--- Start Working data ---

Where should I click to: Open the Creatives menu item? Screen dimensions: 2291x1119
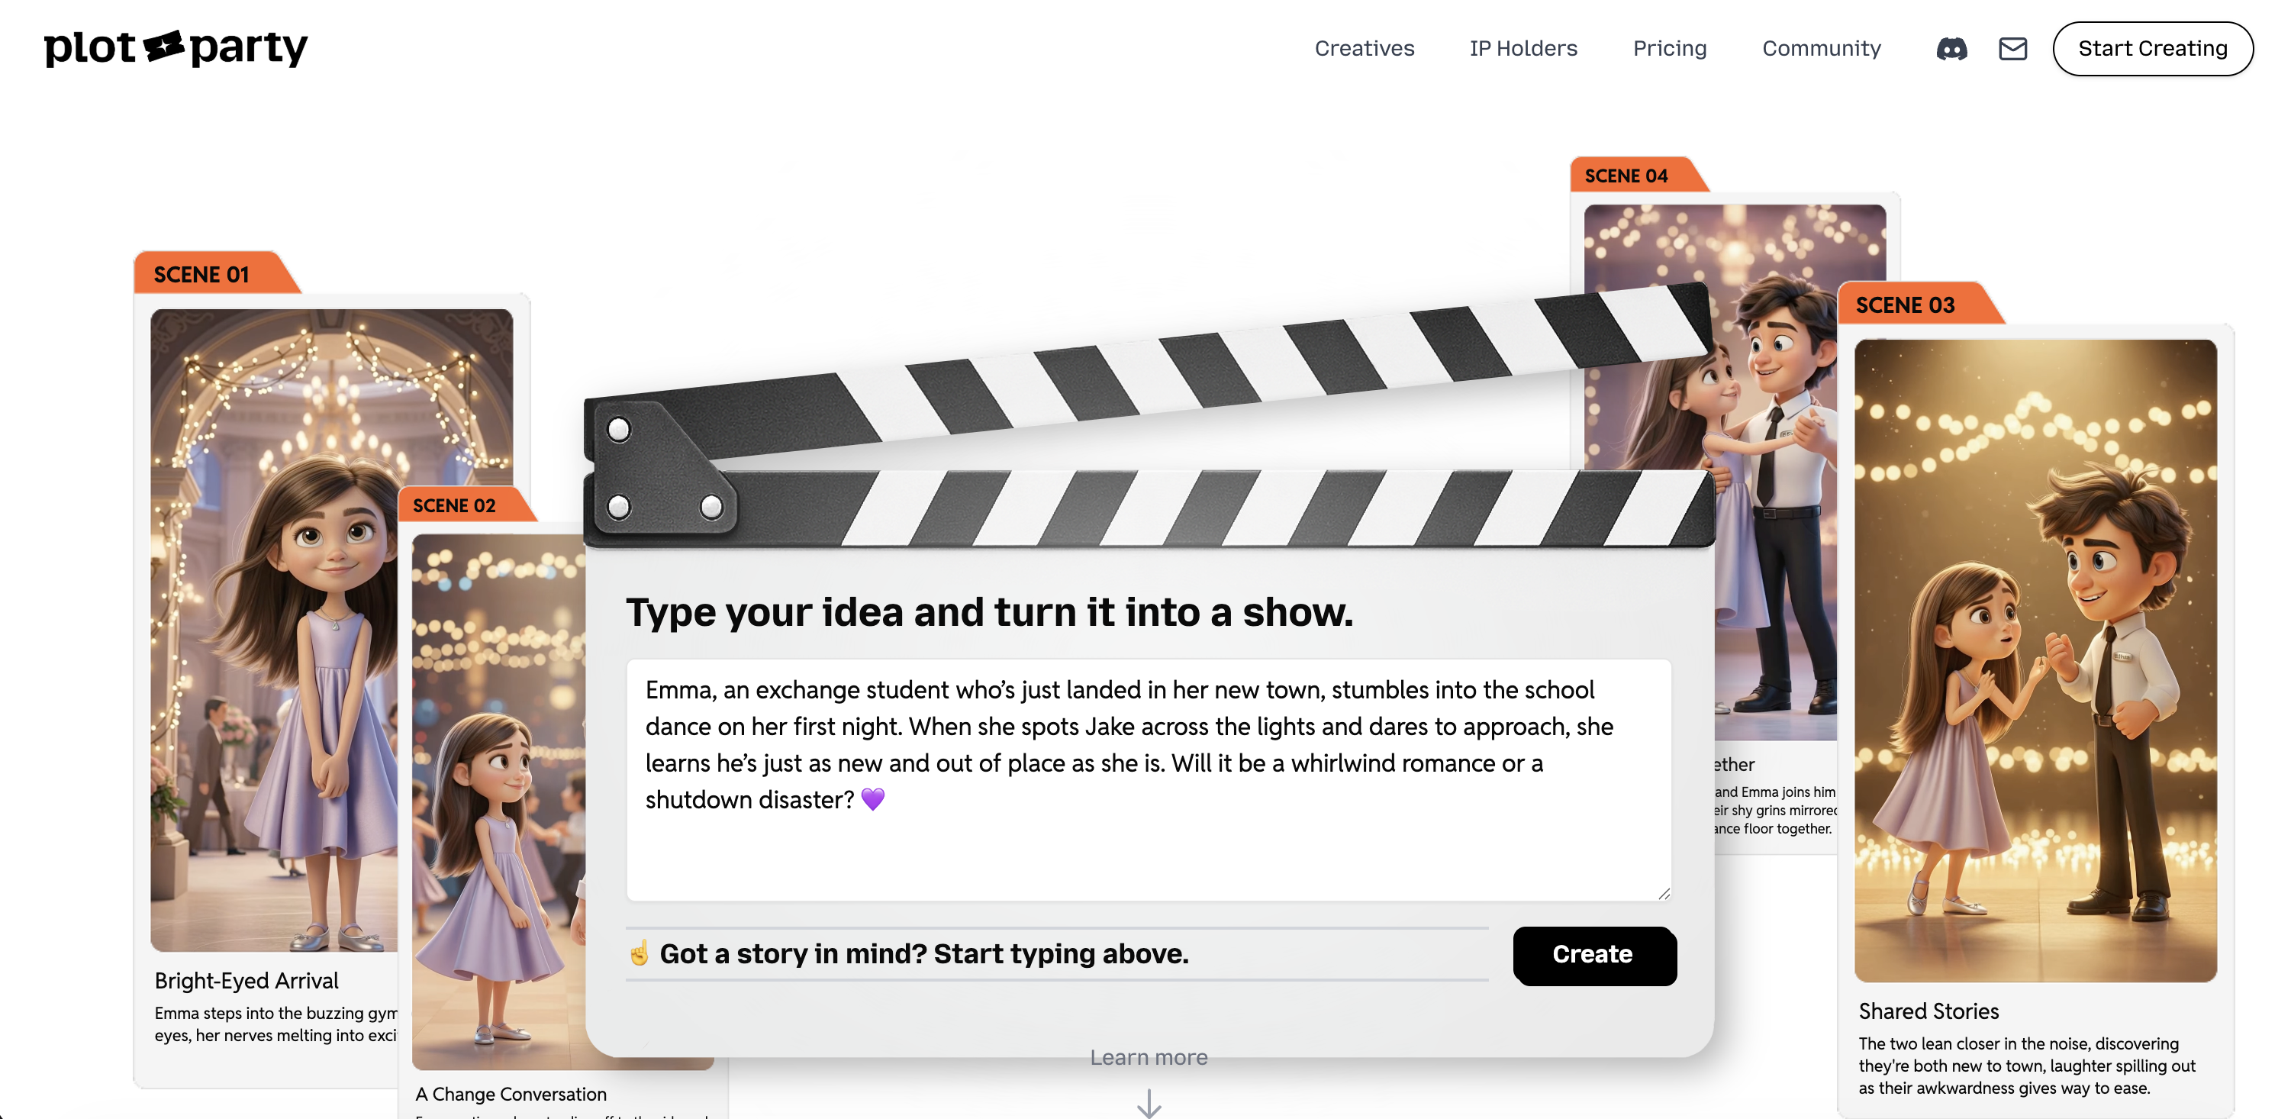pyautogui.click(x=1363, y=49)
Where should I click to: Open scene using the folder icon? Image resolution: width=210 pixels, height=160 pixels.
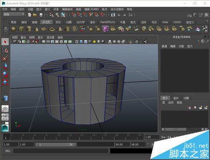(35, 15)
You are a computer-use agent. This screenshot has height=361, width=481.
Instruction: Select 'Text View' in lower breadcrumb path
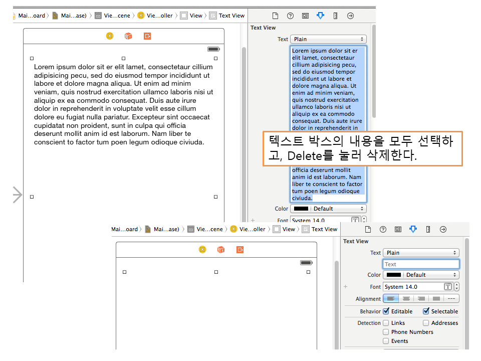(x=324, y=229)
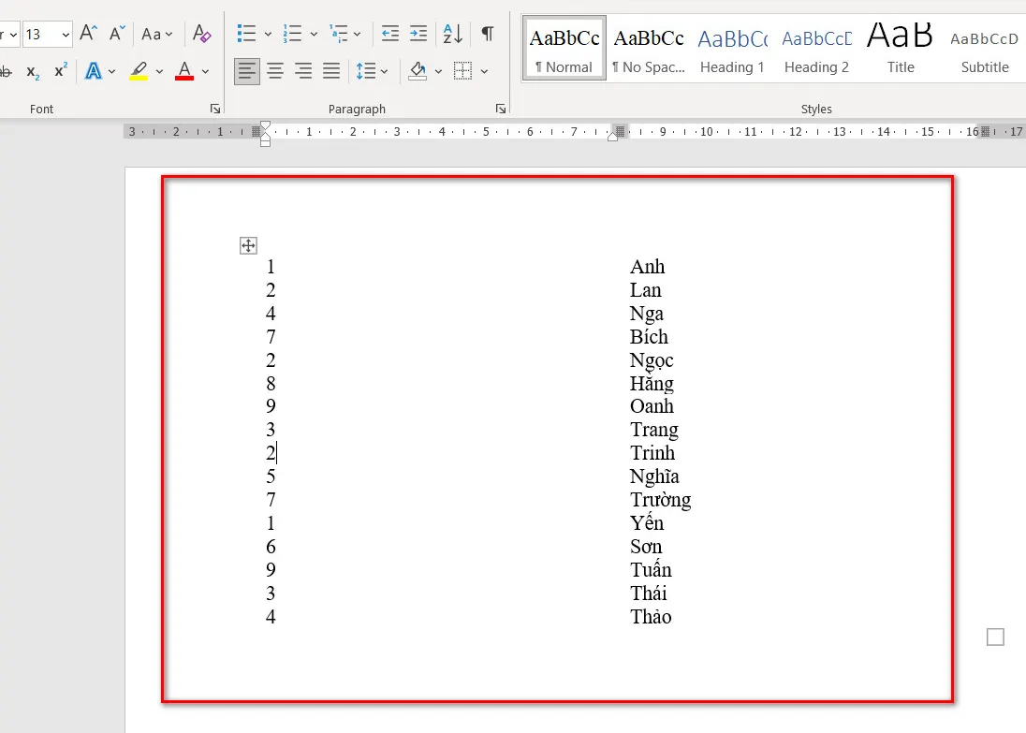
Task: Click the Clear All Formatting icon
Action: click(x=201, y=34)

--- End Working data ---

*Task*. Convert the lines above into a JSON list of strings, one string per line, omitting blank lines. Leave the pictures out.

*Response to the task*.
[
  "Where should I click to: Open the Creatives menu item? Screen dimensions: 2291x1119",
  "pyautogui.click(x=1363, y=49)",
  "Where should I click to: Open scene using the folder icon? Image resolution: width=210 pixels, height=160 pixels.",
  "(35, 15)",
  "You are a computer-use agent. This screenshot has height=361, width=481.",
  "Instruction: Select 'Text View' in lower breadcrumb path",
  "(x=324, y=229)",
  "Task: Click the Clear All Formatting icon",
  "Action: click(x=201, y=34)"
]